__Work to be completed__
Set down each entry exactly as given; pictures should not appear in the copy.
BEGIN
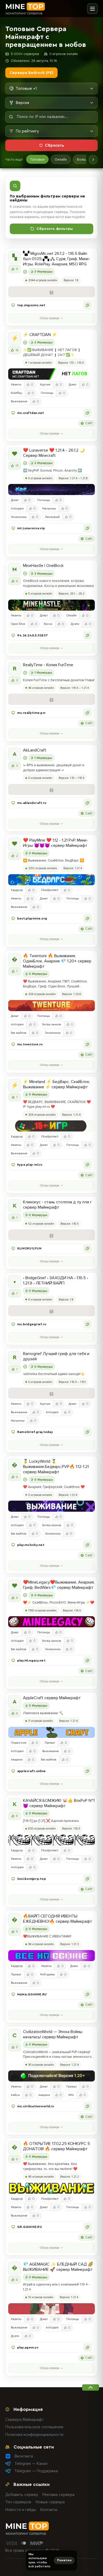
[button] (51, 305)
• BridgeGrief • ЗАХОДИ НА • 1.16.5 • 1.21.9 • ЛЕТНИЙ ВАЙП (55, 1280)
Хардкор (17, 890)
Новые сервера (50, 2502)
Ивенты (16, 384)
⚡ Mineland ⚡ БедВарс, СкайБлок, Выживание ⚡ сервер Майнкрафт (56, 1084)
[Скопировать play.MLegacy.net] (87, 1660)
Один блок (18, 623)
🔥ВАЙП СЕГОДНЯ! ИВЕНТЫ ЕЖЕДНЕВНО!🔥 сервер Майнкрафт (57, 1919)
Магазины (49, 508)
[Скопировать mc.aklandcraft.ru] (87, 803)
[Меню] (92, 8)
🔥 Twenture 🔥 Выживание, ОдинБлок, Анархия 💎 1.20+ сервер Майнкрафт (57, 961)
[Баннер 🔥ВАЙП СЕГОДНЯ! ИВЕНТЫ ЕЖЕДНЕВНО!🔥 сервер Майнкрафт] (51, 1955)
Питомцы (47, 393)
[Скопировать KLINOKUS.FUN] (87, 1248)
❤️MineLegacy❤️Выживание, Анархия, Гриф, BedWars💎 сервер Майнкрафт (59, 1585)
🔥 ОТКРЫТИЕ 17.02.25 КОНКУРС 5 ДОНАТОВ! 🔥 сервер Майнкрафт (56, 2146)
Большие (84, 159)
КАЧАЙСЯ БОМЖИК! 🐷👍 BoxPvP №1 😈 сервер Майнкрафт (59, 1803)
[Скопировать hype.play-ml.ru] (87, 1164)
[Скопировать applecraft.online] (87, 1771)
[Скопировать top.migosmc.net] (87, 305)
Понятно (64, 2560)
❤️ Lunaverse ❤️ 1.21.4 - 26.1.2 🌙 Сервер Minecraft (54, 453)
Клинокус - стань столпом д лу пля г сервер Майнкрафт (57, 1204)
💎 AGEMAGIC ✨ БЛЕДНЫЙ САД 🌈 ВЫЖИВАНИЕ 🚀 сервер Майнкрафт (58, 2267)
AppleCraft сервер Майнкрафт (52, 1697)
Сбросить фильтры (54, 229)
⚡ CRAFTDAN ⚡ (40, 334)
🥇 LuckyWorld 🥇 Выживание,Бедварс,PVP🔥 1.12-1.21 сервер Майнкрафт (56, 1467)
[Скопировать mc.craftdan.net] (87, 413)
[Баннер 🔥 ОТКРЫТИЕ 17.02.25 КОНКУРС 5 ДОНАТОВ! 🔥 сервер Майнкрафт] (51, 2188)
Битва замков (51, 1024)
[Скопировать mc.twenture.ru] (87, 1044)
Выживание (19, 401)
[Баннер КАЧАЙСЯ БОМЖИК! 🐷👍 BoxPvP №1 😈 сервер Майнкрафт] (51, 1840)
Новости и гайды (20, 2509)
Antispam (17, 508)
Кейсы (15, 2095)
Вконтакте (24, 2456)
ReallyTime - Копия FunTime (48, 665)
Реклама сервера (58, 2494)
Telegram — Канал (31, 2463)
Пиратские (18, 1742)
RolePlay (16, 393)
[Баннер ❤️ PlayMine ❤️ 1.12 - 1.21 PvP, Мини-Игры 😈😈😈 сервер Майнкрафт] (51, 879)
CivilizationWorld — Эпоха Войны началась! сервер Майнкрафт (52, 2034)
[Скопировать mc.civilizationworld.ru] (87, 2106)
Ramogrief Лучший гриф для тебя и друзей (56, 1356)
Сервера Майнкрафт (24, 2419)
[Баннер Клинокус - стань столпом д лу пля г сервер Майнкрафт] (51, 1234)
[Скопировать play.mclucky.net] (87, 1545)
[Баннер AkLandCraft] (51, 789)
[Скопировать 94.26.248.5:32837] (87, 635)
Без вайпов (18, 1032)
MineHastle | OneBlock (43, 565)
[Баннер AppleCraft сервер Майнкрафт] (51, 1732)
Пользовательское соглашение (34, 2427)
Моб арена (47, 1974)
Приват (50, 1742)
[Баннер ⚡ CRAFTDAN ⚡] (51, 373)
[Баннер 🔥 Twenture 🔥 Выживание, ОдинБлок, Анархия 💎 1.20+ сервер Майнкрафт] (51, 1005)
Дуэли (75, 623)
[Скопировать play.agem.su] (87, 2347)
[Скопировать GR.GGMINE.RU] (87, 2227)
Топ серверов (18, 2502)
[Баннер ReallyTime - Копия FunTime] (51, 699)
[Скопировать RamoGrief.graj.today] (87, 1432)
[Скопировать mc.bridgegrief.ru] (87, 1324)
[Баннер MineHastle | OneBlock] (51, 605)
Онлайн (61, 159)
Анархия (16, 1759)
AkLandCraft (34, 750)
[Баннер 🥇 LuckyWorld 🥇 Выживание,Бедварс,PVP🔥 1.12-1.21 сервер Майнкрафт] (51, 1506)
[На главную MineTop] (25, 8)
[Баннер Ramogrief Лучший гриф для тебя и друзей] (51, 1393)
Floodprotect (49, 890)
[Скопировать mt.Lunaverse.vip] (87, 528)
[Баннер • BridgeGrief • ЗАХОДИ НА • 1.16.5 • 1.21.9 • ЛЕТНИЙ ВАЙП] (51, 1310)
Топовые (37, 159)
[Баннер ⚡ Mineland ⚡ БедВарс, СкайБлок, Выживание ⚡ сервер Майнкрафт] (51, 1125)
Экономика (18, 517)
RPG (71, 2095)
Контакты (48, 2509)
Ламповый (52, 517)
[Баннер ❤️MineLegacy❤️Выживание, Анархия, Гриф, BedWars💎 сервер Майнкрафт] (51, 1621)
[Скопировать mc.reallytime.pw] (87, 713)
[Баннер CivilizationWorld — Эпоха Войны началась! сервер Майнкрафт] (51, 2075)
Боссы (48, 623)
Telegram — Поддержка (36, 2471)
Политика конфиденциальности (34, 2434)
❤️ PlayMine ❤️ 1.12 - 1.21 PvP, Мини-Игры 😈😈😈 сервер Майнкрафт (55, 843)
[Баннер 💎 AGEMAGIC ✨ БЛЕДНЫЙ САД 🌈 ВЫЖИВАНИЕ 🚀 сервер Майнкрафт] (51, 2308)
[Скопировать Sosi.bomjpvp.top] (87, 1879)
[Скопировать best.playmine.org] (87, 918)
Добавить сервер (21, 2494)
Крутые (45, 384)
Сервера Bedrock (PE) (31, 73)
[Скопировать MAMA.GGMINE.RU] (87, 1994)
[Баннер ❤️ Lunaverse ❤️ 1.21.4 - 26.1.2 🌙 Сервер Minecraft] (51, 489)
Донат (73, 384)
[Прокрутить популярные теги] (93, 159)
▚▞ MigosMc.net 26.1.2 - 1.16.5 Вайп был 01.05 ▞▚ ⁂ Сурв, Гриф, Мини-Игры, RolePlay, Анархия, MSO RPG (56, 259)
END
__Exercise solution__
[button] (51, 305)
• BridgeGrief • ЗАХОДИ НА • 1.16.5 • 1.21.9 • ЛЕТНИЙ ВАЙП (55, 1280)
Хардкор (17, 890)
Новые сервера (50, 2502)
Ивенты (16, 384)
⚡ Mineland ⚡ БедВарс, СкайБлок, Выживание ⚡ сервер Майнкрафт (56, 1084)
[Скопировать play.MLegacy.net] (87, 1660)
Один блок (18, 623)
🔥ВАЙП СЕГОДНЯ! ИВЕНТЫ ЕЖЕДНЕВНО!🔥 сервер Майнкрафт (57, 1919)
Магазины (49, 508)
[Скопировать mc.aklandcraft.ru] (87, 803)
[Меню] (92, 8)
🔥 Twenture 🔥 Выживание, ОдинБлок, Анархия 💎 1.20+ сервер Майнкрафт (57, 961)
[Баннер 🔥ВАЙП СЕГОДНЯ! ИВЕНТЫ ЕЖЕДНЕВНО!🔥 сервер Майнкрафт] (51, 1955)
Питомцы (47, 393)
[Скопировать KLINOKUS.FUN] (87, 1248)
❤️MineLegacy❤️Выживание, Анархия, Гриф, BedWars💎 сервер Майнкрафт (59, 1585)
🔥 ОТКРЫТИЕ 17.02.25 КОНКУРС 5 ДОНАТОВ! 🔥 сервер Майнкрафт (56, 2146)
Большие (84, 159)
КАЧАЙСЯ БОМЖИК! 🐷👍 BoxPvP №1 😈 сервер Майнкрафт (59, 1803)
[Скопировать hype.play-ml.ru] (87, 1164)
[Скопировать applecraft.online] (87, 1771)
[Скопировать top.migosmc.net] (87, 305)
Понятно (64, 2560)
❤️ Lunaverse ❤️ 1.21.4 - 26.1.2 🌙 Сервер Minecraft (54, 453)
Клинокус - стань столпом д лу пля г сервер Майнкрафт (57, 1204)
💎 AGEMAGIC ✨ БЛЕДНЫЙ САД 🌈 ВЫЖИВАНИЕ 🚀 сервер Майнкрафт (58, 2267)
AppleCraft сервер Майнкрафт (52, 1697)
Сбросить фильтры (54, 229)
⚡ CRAFTDAN ⚡ (40, 334)
🥇 LuckyWorld 🥇 Выживание,Бедварс,PVP🔥 1.12-1.21 сервер Майнкрафт (56, 1467)
[Скопировать mc.craftdan.net] (87, 413)
[Баннер 🔥 ОТКРЫТИЕ 17.02.25 КОНКУРС 5 ДОНАТОВ! 🔥 сервер Майнкрафт] (51, 2188)
Битва замков (51, 1024)
[Скопировать mc.twenture.ru] (87, 1044)
Выживание (19, 401)
[Баннер КАЧАЙСЯ БОМЖИК! 🐷👍 BoxPvP №1 😈 сервер Майнкрафт] (51, 1840)
Новости и гайды (20, 2509)
Antispam (17, 508)
Кейсы (15, 2095)
Вконтакте (24, 2456)
ReallyTime - Копия FunTime (48, 665)
Реклама сервера (58, 2494)
Telegram — Канал (31, 2463)
Пиратские (18, 1742)
RolePlay (16, 393)
[Баннер ❤️ PlayMine ❤️ 1.12 - 1.21 PvP, Мини-Игры 😈😈😈 сервер Майнкрафт] (51, 879)
CivilizationWorld — Эпоха Войны началась! сервер Майнкрафт (52, 2034)
[Скопировать mc.civilizationworld.ru] (87, 2106)
Ramogrief Лучший гриф для тебя и друзей (56, 1356)
Сервера Майнкрафт (24, 2419)
[Баннер Клинокус - стань столпом д лу пля г сервер Майнкрафт] (51, 1234)
[Скопировать play.mclucky.net] (87, 1545)
[Баннер AkLandCraft] (51, 789)
[Скопировать 94.26.248.5:32837] (87, 635)
Без вайпов (18, 1032)
MineHastle | OneBlock (43, 565)
[Баннер AppleCraft сервер Майнкрафт] (51, 1732)
Пользовательское соглашение (34, 2427)
Моб арена (47, 1974)
Приват (50, 1742)
[Баннер ⚡ CRAFTDAN ⚡] (51, 373)
[Баннер 🔥 Twenture 🔥 Выживание, ОдинБлок, Анархия 💎 1.20+ сервер Майнкрафт] (51, 1005)
Дуэли (75, 623)
[Скопировать play.agem.su] (87, 2347)
[Скопировать GR.GGMINE.RU] (87, 2227)
Топ серверов (18, 2502)
[Баннер ReallyTime - Копия FunTime] (51, 699)
[Скопировать RamoGrief.graj.today] (87, 1432)
[Скопировать mc.bridgegrief.ru] (87, 1324)
[Баннер MineHastle | OneBlock] (51, 605)
Онлайн (61, 159)
Анархия (16, 1759)
AkLandCraft (34, 750)
[Баннер 🥇 LuckyWorld 🥇 Выживание,Бедварс,PVP🔥 1.12-1.21 сервер Майнкрафт] (51, 1506)
[На главную MineTop] (25, 8)
[Баннер Ramogrief Лучший гриф для тебя и друзей] (51, 1393)
Floodprotect (49, 890)
[Скопировать mt.Lunaverse.vip] (87, 528)
[Баннер • BridgeGrief • ЗАХОДИ НА • 1.16.5 • 1.21.9 • ЛЕТНИЙ ВАЙП] (51, 1310)
Топовые (37, 159)
[Баннер ⚡ Mineland ⚡ БедВарс, СкайБлок, Выживание ⚡ сервер Майнкрафт] (51, 1125)
Экономика (18, 517)
RPG (71, 2095)
Контакты (48, 2509)
Ламповый (52, 517)
[Баннер ❤️MineLegacy❤️Выживание, Анархия, Гриф, BedWars💎 сервер Майнкрафт] (51, 1621)
[Скопировать mc.reallytime.pw] (87, 713)
[Баннер CivilizationWorld — Эпоха Войны началась! сервер Майнкрафт] (51, 2075)
Боссы (48, 623)
Telegram — Поддержка (36, 2471)
Политика конфиденциальности (34, 2434)
❤️ PlayMine ❤️ 1.12 - 1.21 PvP, Мини-Игры 😈😈😈 сервер Майнкрафт (55, 843)
[Баннер 💎 AGEMAGIC ✨ БЛЕДНЫЙ САД 🌈 ВЫЖИВАНИЕ 🚀 сервер Майнкрафт] (51, 2308)
[Скопировать Sosi.bomjpvp.top] (87, 1879)
[Скопировать best.playmine.org] (87, 918)
Добавить сервер (21, 2494)
Крутые (45, 384)
Сервера Bedrock (PE) (31, 73)
[Скопировать MAMA.GGMINE.RU] (87, 1994)
[Баннер ❤️ Lunaverse ❤️ 1.21.4 - 26.1.2 🌙 Сервер Minecraft] (51, 489)
Донат (73, 384)
[Прокрутить популярные теги] (93, 159)
▚▞ MigosMc.net 26.1.2 - 1.16.5 Вайп был 01.05 ▞▚ ⁂ Сурв, Гриф, Мини-Игры, RolePlay, Анархия, MSO RPG (56, 259)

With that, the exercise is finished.